So on to cooking! I won't go through all the steps of each component. You can google a thousand recipes for grilled potatoes and spinach salad. I'll just tell you about the cauliflower, because that was really the centerpiece. 

Baked Breaded Cauliflower:
Section roughly 1 cup of cauliflower into bite sized pieces, as pictured above
Beat 1 egg
Mix together approx. 1/2 cup bread crumbs, a pinch each of paprika, red pepper flakes, salt, and pepper, and approx 2 tablespoons of parmesan cheese.



Dip the cauliflower sections first into the egg and then the breadcrumbs.



 Lay on a foil lined baking dish and bake at 350F for 25 minutes.  

I made what I'm calling a roasted red pepper marinara sauce to add more flavour and more veggies to the dish. It was only four ingredients: red pepper, olive oil, salt, and oregano. 

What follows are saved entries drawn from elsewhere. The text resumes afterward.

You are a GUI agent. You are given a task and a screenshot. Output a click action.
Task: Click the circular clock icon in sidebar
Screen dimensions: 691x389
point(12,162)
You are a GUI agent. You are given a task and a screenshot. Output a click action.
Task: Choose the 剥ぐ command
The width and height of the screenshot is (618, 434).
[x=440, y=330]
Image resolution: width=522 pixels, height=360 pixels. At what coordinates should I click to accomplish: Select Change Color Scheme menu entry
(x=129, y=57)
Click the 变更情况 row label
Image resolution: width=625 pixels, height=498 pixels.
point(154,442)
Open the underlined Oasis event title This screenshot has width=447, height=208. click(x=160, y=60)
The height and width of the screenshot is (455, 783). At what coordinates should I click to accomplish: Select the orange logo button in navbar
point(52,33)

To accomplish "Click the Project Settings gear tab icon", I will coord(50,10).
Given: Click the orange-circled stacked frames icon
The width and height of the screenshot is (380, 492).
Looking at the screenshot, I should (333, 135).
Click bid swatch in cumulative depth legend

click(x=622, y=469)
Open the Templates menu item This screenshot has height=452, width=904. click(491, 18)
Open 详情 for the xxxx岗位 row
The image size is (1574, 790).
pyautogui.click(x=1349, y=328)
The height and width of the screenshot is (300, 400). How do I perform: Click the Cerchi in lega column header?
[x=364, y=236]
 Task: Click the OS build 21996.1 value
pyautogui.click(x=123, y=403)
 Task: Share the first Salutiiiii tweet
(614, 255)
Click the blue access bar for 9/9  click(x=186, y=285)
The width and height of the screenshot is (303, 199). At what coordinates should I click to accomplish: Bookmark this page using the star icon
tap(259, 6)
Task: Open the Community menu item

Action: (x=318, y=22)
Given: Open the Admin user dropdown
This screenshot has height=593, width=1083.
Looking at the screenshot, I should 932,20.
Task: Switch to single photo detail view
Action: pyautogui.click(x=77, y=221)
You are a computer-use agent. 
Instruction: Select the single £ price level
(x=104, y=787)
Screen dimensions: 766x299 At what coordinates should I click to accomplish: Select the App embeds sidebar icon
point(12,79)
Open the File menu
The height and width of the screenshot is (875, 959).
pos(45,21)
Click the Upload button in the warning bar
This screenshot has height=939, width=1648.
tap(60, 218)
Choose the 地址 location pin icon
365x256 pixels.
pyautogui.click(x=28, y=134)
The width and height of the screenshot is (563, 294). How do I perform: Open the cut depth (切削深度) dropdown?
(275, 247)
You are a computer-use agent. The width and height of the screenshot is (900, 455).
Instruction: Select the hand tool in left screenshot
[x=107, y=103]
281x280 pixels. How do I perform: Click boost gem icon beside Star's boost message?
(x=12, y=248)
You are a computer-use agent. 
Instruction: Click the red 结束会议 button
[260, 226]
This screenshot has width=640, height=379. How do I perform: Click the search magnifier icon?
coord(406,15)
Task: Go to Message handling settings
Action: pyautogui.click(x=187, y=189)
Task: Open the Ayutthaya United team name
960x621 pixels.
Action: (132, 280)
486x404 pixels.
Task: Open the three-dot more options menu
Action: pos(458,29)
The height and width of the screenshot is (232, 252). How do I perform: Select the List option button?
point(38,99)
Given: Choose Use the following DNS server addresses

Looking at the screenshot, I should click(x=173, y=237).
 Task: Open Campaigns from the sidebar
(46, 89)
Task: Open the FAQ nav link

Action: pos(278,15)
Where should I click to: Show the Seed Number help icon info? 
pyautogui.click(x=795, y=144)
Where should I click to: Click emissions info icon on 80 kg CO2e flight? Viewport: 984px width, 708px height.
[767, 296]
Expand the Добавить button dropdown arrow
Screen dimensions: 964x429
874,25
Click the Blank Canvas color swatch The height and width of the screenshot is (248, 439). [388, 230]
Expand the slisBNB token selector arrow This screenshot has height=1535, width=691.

Roasted Red Pepper Marinara:
Char 1 red pepper in a 400F oven (around 10 mins) and cover with plastic wrap in a bowl. Leave for another 20 mins or so and the skin should come off SUPER easy. 
Yank out the stem and seeds, and then pulse in a blender or food processor with a splash of olive oil, some oregano, and salt (to taste I suppose- I didn't measure)
In the end, here was my dinner:
        I'm not the person who is going to look up the nutrition information and calorie content. But here's what I know:
  • I ate at 4 different kinds of veggies in all different colours at this meal- probably totalling 3-4 full servings
  • I used very little of the 'bad stuff'- salt, oil, cheese, wheat, white potatoes
  • I had a satisfying and delicious dinner



Til next time!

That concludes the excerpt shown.